Entries for locating text and elements:
§

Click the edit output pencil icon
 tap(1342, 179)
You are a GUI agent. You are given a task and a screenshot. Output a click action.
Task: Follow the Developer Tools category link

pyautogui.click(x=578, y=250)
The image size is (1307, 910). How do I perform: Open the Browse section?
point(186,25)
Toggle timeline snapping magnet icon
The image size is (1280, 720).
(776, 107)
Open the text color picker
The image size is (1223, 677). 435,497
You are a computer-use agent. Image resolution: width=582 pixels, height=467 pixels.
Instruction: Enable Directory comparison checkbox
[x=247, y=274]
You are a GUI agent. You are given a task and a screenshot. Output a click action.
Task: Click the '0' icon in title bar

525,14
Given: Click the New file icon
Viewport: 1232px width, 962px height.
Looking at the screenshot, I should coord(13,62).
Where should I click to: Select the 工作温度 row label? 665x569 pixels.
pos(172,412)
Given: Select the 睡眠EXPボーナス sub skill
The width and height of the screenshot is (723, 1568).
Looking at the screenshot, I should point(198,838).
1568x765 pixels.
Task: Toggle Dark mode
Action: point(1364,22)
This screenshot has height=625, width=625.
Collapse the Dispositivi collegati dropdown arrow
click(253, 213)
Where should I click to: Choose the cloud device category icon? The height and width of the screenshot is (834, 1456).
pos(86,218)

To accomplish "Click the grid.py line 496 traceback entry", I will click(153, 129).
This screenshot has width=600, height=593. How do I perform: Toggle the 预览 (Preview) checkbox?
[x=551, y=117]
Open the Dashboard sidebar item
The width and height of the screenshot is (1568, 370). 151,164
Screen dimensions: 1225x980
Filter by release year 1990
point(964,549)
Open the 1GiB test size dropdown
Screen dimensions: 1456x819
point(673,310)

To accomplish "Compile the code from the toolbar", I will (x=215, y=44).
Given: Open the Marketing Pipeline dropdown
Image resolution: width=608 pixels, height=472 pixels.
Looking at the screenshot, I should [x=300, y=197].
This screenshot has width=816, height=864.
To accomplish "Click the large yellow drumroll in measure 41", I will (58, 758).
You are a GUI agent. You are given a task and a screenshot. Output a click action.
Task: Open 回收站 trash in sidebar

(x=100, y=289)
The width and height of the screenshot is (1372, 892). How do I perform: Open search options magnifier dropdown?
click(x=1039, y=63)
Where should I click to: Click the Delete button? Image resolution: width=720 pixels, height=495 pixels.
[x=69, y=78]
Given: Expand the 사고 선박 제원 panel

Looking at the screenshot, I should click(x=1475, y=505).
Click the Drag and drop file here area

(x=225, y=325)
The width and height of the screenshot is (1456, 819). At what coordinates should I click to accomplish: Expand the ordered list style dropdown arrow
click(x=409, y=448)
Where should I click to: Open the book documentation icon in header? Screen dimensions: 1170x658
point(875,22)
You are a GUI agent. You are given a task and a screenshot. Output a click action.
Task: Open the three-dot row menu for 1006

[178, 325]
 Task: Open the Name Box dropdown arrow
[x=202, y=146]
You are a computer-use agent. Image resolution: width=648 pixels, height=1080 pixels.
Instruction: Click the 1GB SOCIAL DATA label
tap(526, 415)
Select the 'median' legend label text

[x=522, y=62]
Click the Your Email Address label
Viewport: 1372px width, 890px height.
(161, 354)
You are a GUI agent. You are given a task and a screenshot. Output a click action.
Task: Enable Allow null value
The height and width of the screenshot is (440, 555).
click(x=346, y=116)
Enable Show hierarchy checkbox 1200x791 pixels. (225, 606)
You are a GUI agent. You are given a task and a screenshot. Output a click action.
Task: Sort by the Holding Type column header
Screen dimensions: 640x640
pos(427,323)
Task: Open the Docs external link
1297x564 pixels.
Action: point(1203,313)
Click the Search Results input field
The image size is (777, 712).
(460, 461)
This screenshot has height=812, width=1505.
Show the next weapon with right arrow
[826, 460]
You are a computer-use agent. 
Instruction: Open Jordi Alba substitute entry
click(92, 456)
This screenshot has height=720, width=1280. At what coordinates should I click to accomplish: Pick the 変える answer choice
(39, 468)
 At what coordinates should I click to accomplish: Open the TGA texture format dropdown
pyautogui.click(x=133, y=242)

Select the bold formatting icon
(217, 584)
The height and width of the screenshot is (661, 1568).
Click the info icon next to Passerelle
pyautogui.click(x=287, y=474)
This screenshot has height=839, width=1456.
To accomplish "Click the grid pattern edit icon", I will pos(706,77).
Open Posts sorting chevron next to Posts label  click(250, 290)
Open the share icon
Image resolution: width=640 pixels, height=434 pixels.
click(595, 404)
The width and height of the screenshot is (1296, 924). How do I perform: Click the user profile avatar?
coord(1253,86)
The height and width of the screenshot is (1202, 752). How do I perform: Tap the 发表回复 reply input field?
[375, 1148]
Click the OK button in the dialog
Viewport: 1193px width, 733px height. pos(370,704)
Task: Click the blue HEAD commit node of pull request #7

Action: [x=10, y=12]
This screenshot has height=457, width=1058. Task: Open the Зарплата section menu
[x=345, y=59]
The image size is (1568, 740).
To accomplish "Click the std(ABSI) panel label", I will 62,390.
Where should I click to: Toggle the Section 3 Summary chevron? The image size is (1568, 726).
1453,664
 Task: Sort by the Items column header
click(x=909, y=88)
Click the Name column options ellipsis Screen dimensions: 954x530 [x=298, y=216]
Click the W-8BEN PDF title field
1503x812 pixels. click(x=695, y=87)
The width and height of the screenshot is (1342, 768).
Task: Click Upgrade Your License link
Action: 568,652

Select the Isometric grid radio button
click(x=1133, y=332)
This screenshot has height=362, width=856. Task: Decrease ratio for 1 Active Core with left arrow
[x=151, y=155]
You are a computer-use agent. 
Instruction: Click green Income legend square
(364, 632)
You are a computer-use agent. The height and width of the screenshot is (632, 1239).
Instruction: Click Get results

§

Problem details: Pick out every line above that contains the word "grid", and copy each one. Case counts.

Response:
To accomplish "Click the grid.py line 496 traceback entry", I will click(153, 129).
To accomplish "Click the grid pattern edit icon", I will pos(706,77).
Select the Isometric grid radio button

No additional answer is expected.